21 thoughts on “The Ramp

  1. This does sound like a dreadful way to get to work. As a cyclist, I don’t have this sort of problems. Haven’t even had a flat tire for years, but if there is something wrong with my bike I can just take the train (which is sometimes late, but seldom more than ten or twenty minutes).

    Liked by 2 people

    1. Less than a year after this chaos, I moved to an apartment a 15 minute walk from my work. Walking to work has been one of the most relaxing experiences. The premium I pay for location absolutely makes up for the peace of mind of not having to drive into the city every morning.

      Thanks for sharing πŸ™‚

      Liked by 4 people

    1. I don’t want to live anywhere with traffic! But it seems unavoidable. This hwy I describe in this post is arguably one of the busiest in the world.

      Thanks for reading πŸ™‚

      Like

  2. People commute from the country towns to Houston here in Texas and there is a major construction projection on the main highway. It’s a nightmare. Did they ever finish your ramp project ?

    Liked by 2 people

    1. Yes! One glorious morning, we found ourselves flying down the highway. When we got to the ramp we saw that it had been completed about a month early! Now THAT was a good morning!

      Thanks for reading πŸ™‚

      Liked by 1 person

  3. I’ve had some years as a commuter, and some years where I lived quite close to work; in fact, for six years the distance was less than a mile, so I biked to work unless it was raining. The commutes I’ve had haven’t been difficult, though. Currently I live in a suburb, but work is in the next county headed away from the major urban area, so my commute is a four lane rural highway where typically traffic only slows down for a minute or two when a truck is trying to pass another truck. And if things get too bad because of an accident or something, there are other rural roads that would go around it.
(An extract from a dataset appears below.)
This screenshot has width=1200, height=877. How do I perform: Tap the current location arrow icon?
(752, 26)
I’m supposed to be there at 7:30 by contract, but my job (I’ve told you what I do, haven’t I?) doesn’t actually start until 8:00. I usually leave home around 6:50-7:00, and it takes about 30 minutes to get there.
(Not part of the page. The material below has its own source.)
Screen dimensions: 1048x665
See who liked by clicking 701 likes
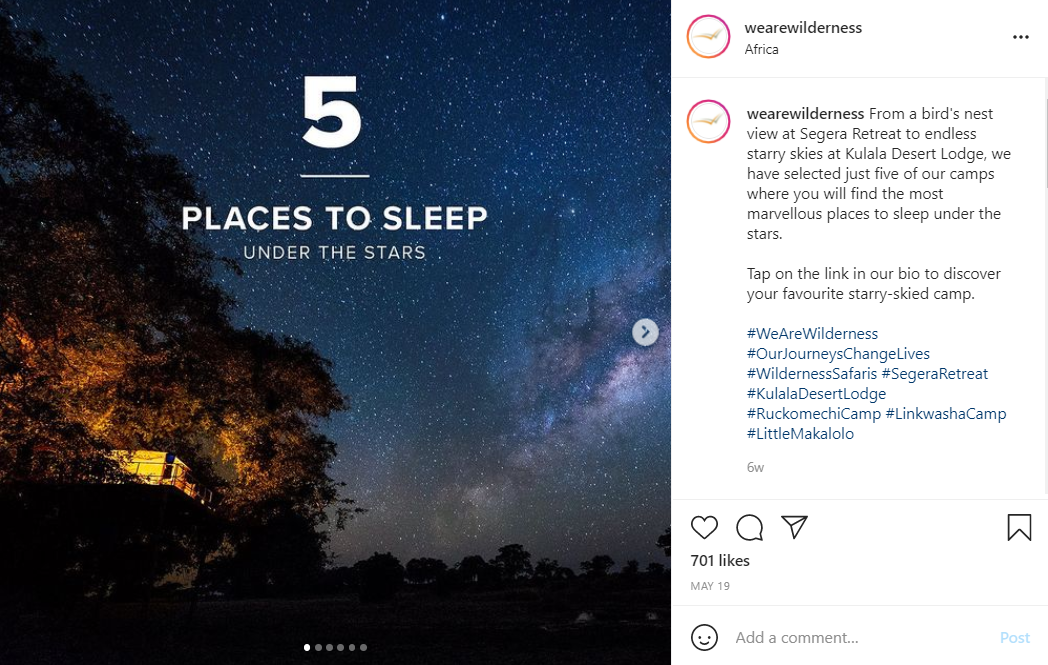point(720,560)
    But I also cross two rivers between here and work. There are not many bridges over the rivers, particularly the river closer to home because it goes through some environmentally sensitive wetland areas. So there is a six mile stretch where if a traffic problem happens there (or backs up all the way to there), it’s almost impossible to find an alternate route without going a very long way around. That happened one time; things were at a standstill all the way across the river because of a bad accident. I’m much better than most people at directions and maps and stuff like that (see my “September-October 1994, New friends in Building C” post, that pretty much really happened), so as soon as I could turn off and start moving at a normal pace again, I did. But as I said, the only other way I could think of to get there was much longer and several miles out of the way. I called in and said I might be a little late, and they already knew about this because a few other people come from the same direction as me. Using my alternate route, I got there at 7:57, and I was pretty proud of myself that I made it there before 8:00. Apparently someone else with a very similar commute to mine left earlier than I did and didn’t make it there on time. I win. Boom.

    Liked by 2 people

    1. Wow, good job!

      That all reminds me of when I lived even further north and had the same kind of commute through country roads and across rivers. Part of the fun there is exactly as you’ve described, a lot of quick decision making and short cuts. Feels pretty good to find a good route.

      Thanks for sharing!

      Liked by 1 person

  4. Hey Alexis! You’ve got some totally cool stories on your awesome blog.
    Do you mind checking out my blog too? I’d love to have such a wonderful writer on-board.
    Also, I’d love to hear your suggestions about my work.